What We Changed
The problem we faced
In 2001, a group of local nurses, police officers and sexual assault survivors came together to change our county’s response to sexual assault.
At that time, reporting a rape could mean:
- waiting 4 - 6 hours in a busy, public emergency room
- treatment by staff not trained in responding to sexual trauma
- incomplete evidence collection
- inconsistent after-care
- a big hospital bill
- few perpetrators punished
As a result, only 1 in 10 sexual assault survivors in Oregon have reported the crime against them. Few have received the healing and justice they need. And most assailants have gone free.
What we changed
In 2005, we concentrated area services into a single, coordinated program that responds to all area hospitals: the SART Response Team program.

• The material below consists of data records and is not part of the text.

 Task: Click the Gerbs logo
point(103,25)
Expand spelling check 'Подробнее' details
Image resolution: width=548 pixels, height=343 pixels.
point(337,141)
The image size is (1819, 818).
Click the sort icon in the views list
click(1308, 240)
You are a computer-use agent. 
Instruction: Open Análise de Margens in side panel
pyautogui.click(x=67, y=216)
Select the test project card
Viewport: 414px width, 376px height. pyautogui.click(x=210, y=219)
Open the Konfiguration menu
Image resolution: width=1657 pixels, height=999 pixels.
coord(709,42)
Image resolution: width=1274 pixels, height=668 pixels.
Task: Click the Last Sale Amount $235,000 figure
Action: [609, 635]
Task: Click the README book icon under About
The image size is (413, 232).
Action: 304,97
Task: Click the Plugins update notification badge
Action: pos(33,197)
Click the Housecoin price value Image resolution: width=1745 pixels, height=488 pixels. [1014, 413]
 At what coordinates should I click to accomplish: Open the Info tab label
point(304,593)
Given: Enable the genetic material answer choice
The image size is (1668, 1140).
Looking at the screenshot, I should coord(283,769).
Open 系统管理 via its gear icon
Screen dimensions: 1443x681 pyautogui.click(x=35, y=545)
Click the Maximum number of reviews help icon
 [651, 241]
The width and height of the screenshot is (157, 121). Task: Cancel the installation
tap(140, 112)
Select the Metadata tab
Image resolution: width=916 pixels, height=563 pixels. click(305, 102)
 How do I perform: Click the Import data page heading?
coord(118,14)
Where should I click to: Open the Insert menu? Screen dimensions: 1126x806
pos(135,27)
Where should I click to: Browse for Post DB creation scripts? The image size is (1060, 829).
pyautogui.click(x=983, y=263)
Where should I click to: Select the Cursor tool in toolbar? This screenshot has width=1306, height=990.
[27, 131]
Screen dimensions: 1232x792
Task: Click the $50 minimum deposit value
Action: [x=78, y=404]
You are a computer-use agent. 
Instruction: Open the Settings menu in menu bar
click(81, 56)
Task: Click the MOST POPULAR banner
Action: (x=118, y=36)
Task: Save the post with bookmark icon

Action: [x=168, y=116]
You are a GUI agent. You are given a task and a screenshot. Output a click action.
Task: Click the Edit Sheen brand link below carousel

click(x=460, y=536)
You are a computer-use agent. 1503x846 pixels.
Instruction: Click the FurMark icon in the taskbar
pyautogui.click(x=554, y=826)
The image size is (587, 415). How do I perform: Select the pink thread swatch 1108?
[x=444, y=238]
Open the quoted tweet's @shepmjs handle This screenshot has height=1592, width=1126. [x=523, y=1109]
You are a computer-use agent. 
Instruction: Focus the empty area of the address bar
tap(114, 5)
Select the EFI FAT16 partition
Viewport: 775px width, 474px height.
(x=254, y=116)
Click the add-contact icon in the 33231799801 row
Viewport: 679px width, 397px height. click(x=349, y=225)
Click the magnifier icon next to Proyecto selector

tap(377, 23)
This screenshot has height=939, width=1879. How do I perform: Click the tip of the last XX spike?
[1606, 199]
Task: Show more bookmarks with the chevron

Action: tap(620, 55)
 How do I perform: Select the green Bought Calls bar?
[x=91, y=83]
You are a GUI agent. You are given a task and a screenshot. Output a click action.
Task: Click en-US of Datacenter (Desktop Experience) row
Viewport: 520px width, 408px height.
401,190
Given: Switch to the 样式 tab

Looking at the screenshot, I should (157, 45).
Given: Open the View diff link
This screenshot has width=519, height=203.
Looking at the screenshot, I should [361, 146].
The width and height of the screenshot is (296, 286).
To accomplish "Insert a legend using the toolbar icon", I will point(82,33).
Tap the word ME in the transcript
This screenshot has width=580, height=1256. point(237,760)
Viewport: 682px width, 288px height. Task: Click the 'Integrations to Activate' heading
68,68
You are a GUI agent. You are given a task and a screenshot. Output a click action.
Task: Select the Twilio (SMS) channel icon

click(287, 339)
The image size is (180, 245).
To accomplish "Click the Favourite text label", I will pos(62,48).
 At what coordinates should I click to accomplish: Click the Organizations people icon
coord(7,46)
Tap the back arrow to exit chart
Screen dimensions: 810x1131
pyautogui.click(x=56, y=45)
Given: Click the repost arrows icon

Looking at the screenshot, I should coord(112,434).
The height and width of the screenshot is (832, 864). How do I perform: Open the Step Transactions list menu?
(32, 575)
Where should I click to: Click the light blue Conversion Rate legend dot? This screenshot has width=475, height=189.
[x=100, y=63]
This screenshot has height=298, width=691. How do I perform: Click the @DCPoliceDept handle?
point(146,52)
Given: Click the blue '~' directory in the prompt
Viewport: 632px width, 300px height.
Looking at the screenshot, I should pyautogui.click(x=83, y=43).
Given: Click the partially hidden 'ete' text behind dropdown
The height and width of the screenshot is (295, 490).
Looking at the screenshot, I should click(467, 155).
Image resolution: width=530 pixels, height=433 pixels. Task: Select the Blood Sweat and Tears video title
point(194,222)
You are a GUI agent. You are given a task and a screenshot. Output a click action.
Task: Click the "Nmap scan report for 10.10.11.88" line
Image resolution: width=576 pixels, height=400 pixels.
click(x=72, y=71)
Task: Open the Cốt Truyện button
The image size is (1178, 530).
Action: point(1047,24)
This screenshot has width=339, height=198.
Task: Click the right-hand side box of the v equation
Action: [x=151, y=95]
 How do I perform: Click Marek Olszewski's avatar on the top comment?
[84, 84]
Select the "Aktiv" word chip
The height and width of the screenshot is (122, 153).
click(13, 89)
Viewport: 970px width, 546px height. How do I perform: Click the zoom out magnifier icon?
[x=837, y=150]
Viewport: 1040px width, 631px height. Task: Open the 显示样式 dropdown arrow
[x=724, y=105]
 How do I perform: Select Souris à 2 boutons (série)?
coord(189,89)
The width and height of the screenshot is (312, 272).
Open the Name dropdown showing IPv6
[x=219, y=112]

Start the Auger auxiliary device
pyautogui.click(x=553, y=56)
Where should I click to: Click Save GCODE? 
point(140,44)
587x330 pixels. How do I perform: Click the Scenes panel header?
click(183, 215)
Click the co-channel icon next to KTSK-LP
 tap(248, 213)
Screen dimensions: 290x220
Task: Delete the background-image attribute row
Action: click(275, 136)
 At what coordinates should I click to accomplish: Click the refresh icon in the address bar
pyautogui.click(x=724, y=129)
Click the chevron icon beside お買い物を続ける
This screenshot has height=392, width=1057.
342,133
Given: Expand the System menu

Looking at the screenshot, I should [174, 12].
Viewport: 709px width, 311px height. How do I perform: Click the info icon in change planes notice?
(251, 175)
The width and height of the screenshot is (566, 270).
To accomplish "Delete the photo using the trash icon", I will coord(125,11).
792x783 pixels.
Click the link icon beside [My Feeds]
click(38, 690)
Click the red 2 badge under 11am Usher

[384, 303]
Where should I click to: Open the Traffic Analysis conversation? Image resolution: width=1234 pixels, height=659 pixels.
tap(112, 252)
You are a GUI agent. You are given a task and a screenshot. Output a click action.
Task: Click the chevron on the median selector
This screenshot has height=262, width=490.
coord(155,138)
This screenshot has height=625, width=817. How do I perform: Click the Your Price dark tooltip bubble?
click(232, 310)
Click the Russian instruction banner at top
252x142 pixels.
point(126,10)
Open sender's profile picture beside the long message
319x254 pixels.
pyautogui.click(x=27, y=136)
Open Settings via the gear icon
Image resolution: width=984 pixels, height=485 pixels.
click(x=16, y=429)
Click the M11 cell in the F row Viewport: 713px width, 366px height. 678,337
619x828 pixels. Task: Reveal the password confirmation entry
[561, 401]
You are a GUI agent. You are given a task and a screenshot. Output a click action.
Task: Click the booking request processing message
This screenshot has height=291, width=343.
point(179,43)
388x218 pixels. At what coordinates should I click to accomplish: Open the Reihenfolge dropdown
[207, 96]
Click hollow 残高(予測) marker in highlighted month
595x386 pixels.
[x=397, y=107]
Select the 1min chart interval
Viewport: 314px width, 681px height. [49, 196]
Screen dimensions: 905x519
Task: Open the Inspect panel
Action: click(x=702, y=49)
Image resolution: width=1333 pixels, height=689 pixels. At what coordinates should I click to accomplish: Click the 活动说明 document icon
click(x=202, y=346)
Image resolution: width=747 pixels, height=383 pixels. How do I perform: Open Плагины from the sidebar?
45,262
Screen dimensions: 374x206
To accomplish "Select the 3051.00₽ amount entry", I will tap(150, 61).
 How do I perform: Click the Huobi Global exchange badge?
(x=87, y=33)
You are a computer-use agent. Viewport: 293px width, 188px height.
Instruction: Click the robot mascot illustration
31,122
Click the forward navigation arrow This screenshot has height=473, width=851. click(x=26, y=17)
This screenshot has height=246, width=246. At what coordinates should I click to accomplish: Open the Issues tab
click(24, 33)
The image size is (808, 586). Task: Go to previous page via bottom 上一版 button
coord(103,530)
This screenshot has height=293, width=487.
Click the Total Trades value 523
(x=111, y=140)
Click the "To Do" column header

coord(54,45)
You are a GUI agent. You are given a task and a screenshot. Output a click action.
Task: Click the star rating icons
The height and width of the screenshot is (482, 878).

Now specially-trained Sexual Assault Nurse Examiners (SANEs), victim advocates from Community Works’ SAVS and local detectives approach each case as a team.
- all SART services are free and available around the clock
- survivors are cared for quickly in private hospital rooms
- free medical screening, forensic evidence collection and immediate emotional support are available to all survivors who wish them
- police question survivors effectively and with understanding
- anonymous evidence collection is available to allow survivors time to decide whether or not to press charges
- District attorney staff join the team if the case goes forward to trial
- a follow-up advocate helps coordinate survivors’ follow-up care, case progress and healing
SART gets results
- 100% of survivors surveyed last year expressed confidence in our services and satisfaction with their care.
- SART has more than doubled the rate at which survivors report their assaults to police, up from 40% of hospital-treated victims before our program began.
- Evidence collection is now more frequent and more reliable.
- Since sexual assailants average 8 – 12 victims each, every increase in investigation and prosecution benefits us all.
- Because our services are free, more survivors are seeking medical care, almost 30% more in our first two years of operation.